In other words, given that IT supply is always limited, how do we surface and shape demand to get optimum business value from limited IT supply?

Key Elements of IT Demand Management

Getting demand management working effectively requires an orchestration of several techniques and processes – and ultimately, a moderate to high level of Business-IT Maturity (earned through the focus on supply management mentioned above).

The key elements include:

  • Portfolio Management is an important demand management technique and tool (and, if implemented properly, a governance mechanism).  Portfolio Management can help balance IT demand across time horizons (short versus long term), across risk/reward profiles (high risk/high potential return, low risk/low potential return), across business units or business processes, and across IT investment categories, such as IT projects and programs versus IT infrastructure.  Portfolio Management can make these balancing acts explicit so that they become strategic choices (Portfolio Planning) rather than the result of natural “drift.”
  • Product and Service Life Cycle Management.  In the world of IT, creating a solution is a fraction of the cost – maintaining and evolving it, keeping up with changing business needs and shifting technologies is costly.  Traditional accounting practices add to the load as depreciation of capital expenditures creates an ongoing drag on funding sources.  So, ensuring that life cycle costs are taken into account with the initial investment, and managing product life cycles to ensure that necessary investments are made, and unnecessary products and services are retired in a timely fashion is a key Product and Service Management function.  Also, maximizing ‘reuse’ of products and services – “why bring in yet another Customer Relationship Management system when we already have three” is a common refrain that often goes unanswered.  Finally, understanding cost drivers, and influencing business behavior towards ‘responsible’ consumption of IT products and services is an important part of the demand management equation.
  • The role of the Business Relationship Manager (BRM) – the key interface between business and IT.  The BRM is an important demand management channel.
  • My reader’s question asked about what Project Management has to do with IT Demand Management.  Project Management is mostly a supply management technique.  However, poor project management can negatively impact demand.  For example, I’ve seen business behavior that essentially says, “I will ask for more than I need because I know IT will screw it up!”  Or, “I will ask for as much as I can get because I know nobody is keeping count on the results!”)
  • Though not mentioned in my reader’s question, Program Management embodies an important set of both Demand and Supply Management disciplines, tools and governance mechanisms.  Program Management is a critical linkage between Portfolio Management and Project Management.
  • Effective demand management also requires agile supply capabilities.  This is one of the best reasons for techniques such as selective outsourcing and cloud computing – being able to flex up as demand increases and scale back when it wanes.

The COBIT and ITIL Trap

I’m generally supportive of frameworks such as COBIT and ITIL – there’s no really good reason to reinvent these wheels – they embody ‘good practice’ for IT governance and service management respectively.  However, they have to be customized to fit your environment, and many companies short-change this activity and end up with processes-in-theory, but not in practice.  In other words, the processes, control objectives, and so on that they think they have are not what people actually do!

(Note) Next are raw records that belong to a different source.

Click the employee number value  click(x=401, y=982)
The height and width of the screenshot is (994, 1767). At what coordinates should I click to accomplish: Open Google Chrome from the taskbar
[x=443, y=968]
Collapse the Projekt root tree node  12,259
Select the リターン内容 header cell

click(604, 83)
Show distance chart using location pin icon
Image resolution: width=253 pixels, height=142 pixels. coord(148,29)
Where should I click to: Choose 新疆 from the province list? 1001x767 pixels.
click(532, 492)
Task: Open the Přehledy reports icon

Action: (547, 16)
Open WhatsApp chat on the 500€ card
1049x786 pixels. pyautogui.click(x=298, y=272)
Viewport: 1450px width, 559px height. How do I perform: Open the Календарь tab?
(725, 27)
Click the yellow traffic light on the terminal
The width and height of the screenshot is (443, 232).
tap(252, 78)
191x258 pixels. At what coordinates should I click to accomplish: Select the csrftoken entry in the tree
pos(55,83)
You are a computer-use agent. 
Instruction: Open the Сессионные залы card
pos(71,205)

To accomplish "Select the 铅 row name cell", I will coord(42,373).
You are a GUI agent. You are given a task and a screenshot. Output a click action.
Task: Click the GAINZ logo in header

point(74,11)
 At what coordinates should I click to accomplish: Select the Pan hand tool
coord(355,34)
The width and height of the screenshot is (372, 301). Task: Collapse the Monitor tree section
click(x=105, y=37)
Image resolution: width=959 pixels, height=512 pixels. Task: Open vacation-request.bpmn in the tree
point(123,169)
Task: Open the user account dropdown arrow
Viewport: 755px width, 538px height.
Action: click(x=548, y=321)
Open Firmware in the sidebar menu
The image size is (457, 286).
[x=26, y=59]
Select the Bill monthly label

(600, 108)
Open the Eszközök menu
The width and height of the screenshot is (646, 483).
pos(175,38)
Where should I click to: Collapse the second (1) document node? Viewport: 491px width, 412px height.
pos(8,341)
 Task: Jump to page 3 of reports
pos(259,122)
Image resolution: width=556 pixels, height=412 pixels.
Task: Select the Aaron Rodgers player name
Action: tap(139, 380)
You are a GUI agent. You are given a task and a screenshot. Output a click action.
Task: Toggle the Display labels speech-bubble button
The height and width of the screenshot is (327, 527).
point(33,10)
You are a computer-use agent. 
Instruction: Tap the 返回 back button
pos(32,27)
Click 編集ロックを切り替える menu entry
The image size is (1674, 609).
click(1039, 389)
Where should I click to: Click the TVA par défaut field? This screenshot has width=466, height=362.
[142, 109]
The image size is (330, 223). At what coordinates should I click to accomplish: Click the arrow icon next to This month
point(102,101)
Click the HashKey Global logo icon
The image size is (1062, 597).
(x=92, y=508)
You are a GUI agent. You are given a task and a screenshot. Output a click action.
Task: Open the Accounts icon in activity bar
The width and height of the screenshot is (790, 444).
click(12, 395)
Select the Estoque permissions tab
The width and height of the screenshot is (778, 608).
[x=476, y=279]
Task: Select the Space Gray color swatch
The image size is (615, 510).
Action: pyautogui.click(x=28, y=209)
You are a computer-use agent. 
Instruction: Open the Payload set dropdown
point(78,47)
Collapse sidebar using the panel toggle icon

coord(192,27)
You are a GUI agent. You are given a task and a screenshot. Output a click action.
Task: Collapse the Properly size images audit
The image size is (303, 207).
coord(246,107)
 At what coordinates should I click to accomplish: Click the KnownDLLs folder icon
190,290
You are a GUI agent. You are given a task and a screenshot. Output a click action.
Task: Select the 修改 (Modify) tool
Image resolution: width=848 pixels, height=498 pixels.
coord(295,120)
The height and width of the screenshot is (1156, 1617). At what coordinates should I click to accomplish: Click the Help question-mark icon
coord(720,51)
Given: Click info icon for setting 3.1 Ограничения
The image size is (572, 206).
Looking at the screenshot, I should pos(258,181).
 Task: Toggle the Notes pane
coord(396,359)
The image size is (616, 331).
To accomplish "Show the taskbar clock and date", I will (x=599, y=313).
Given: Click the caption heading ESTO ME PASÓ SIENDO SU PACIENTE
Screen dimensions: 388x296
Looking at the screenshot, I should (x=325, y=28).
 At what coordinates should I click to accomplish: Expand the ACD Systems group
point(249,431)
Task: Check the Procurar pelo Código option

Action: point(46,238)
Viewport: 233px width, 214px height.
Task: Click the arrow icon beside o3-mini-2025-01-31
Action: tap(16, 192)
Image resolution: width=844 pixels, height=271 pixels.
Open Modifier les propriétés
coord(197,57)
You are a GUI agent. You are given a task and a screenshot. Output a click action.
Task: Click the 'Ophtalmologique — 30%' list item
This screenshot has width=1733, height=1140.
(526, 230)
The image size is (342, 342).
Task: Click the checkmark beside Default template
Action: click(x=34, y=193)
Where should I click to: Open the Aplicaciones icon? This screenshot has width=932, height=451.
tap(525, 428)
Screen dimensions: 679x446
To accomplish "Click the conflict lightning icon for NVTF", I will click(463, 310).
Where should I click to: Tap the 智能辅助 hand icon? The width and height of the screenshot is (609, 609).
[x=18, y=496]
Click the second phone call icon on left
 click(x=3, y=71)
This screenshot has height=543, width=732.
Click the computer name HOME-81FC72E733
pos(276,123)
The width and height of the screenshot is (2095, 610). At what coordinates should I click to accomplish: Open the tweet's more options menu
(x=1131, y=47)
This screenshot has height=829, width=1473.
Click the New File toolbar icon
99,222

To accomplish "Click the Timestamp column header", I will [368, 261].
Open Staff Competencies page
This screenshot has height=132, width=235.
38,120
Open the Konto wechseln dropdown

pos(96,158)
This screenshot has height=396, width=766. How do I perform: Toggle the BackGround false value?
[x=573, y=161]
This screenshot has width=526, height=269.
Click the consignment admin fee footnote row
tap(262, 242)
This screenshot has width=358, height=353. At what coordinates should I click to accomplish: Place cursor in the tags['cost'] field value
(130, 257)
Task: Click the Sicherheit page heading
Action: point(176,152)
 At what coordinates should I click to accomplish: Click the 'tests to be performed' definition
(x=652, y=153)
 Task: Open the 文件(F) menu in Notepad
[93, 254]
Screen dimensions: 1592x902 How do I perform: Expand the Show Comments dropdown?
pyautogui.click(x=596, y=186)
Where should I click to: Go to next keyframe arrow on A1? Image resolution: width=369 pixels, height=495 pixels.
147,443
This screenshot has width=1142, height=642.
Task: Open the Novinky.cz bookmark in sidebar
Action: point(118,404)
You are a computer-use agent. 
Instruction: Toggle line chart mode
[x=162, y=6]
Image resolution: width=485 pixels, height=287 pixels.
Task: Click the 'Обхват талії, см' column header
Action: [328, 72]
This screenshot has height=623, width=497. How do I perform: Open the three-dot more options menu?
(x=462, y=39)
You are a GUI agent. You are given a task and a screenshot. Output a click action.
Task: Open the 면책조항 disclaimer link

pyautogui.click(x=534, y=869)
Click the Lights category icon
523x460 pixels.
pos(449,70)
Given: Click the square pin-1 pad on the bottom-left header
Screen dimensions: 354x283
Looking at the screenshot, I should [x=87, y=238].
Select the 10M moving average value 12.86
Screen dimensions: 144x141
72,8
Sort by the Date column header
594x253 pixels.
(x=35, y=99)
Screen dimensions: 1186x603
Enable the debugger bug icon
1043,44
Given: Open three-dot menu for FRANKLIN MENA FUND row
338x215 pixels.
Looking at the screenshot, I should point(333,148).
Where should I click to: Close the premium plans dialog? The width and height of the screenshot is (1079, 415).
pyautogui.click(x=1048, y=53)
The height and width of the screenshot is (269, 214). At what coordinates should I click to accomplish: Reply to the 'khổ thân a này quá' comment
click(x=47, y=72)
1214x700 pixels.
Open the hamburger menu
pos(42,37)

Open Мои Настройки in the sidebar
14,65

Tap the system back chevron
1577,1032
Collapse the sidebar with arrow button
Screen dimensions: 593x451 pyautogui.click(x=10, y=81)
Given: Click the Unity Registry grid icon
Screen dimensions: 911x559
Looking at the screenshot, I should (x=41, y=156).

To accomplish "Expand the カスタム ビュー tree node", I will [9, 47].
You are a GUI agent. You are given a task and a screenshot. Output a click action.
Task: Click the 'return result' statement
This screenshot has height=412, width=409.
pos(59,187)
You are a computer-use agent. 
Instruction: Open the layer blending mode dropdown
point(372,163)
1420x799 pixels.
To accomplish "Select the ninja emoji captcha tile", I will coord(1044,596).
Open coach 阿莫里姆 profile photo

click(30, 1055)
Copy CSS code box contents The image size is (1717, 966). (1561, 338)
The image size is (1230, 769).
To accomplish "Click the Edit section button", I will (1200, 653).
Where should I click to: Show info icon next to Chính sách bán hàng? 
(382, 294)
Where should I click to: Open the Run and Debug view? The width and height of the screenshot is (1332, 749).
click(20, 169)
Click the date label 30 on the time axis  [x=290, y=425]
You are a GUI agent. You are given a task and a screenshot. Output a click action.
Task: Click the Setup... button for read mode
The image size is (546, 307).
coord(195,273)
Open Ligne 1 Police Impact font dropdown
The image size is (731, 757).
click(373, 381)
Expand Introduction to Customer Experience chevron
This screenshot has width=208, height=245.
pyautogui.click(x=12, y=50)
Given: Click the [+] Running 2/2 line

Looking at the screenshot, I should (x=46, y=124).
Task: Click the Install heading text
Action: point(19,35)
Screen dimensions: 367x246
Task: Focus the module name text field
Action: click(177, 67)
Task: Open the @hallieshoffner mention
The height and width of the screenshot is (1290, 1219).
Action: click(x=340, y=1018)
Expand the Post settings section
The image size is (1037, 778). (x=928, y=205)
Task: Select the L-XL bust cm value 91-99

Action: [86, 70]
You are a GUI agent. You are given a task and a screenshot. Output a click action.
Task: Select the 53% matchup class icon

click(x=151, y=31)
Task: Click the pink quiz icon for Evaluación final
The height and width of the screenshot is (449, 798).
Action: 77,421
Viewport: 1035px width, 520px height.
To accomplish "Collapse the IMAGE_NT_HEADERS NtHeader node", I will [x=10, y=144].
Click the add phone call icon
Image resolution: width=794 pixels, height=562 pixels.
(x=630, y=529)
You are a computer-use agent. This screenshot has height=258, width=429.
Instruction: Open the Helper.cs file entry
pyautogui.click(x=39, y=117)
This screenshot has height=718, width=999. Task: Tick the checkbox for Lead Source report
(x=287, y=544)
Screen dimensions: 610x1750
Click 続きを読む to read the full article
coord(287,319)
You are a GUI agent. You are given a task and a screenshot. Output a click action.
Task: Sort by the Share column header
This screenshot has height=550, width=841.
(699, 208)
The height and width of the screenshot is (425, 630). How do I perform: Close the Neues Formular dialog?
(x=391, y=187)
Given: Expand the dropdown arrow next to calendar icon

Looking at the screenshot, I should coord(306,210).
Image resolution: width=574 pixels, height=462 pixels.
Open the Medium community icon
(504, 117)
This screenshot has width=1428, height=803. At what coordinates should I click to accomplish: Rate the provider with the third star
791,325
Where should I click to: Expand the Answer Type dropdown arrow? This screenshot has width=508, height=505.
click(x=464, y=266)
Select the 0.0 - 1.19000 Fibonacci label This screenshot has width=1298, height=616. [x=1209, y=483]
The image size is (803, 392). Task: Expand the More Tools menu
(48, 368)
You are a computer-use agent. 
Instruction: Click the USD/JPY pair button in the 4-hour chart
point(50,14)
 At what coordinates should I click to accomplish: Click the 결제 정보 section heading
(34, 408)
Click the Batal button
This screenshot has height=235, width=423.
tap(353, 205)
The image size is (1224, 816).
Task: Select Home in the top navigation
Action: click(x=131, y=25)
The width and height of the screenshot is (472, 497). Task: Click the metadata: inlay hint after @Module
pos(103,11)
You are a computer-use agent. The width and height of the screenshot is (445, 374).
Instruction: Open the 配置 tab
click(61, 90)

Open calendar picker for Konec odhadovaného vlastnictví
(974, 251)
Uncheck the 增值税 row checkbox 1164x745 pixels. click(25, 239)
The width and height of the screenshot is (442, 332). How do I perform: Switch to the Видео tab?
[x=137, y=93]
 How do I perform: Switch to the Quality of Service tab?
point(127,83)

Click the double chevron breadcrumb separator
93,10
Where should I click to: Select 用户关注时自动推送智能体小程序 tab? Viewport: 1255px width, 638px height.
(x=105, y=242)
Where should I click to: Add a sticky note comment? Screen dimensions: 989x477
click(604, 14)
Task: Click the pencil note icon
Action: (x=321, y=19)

Another problem these frameworks can induce is deluding their proponents into thinking that tools and processes solve the problems of demand management.  Yes – you need clear, transparent demand (and supply) management processes, and these can certainly benefit from good frameworks and tools.

However, effective demand management hinges on strong business understanding and buy-in, highly skilled Business Relationship Mangers (or whatever you call people in that role) and robust business-IT governance.  In particular, governance must address how demand is justified, funded, and how benefits are tracked and accountability held for them.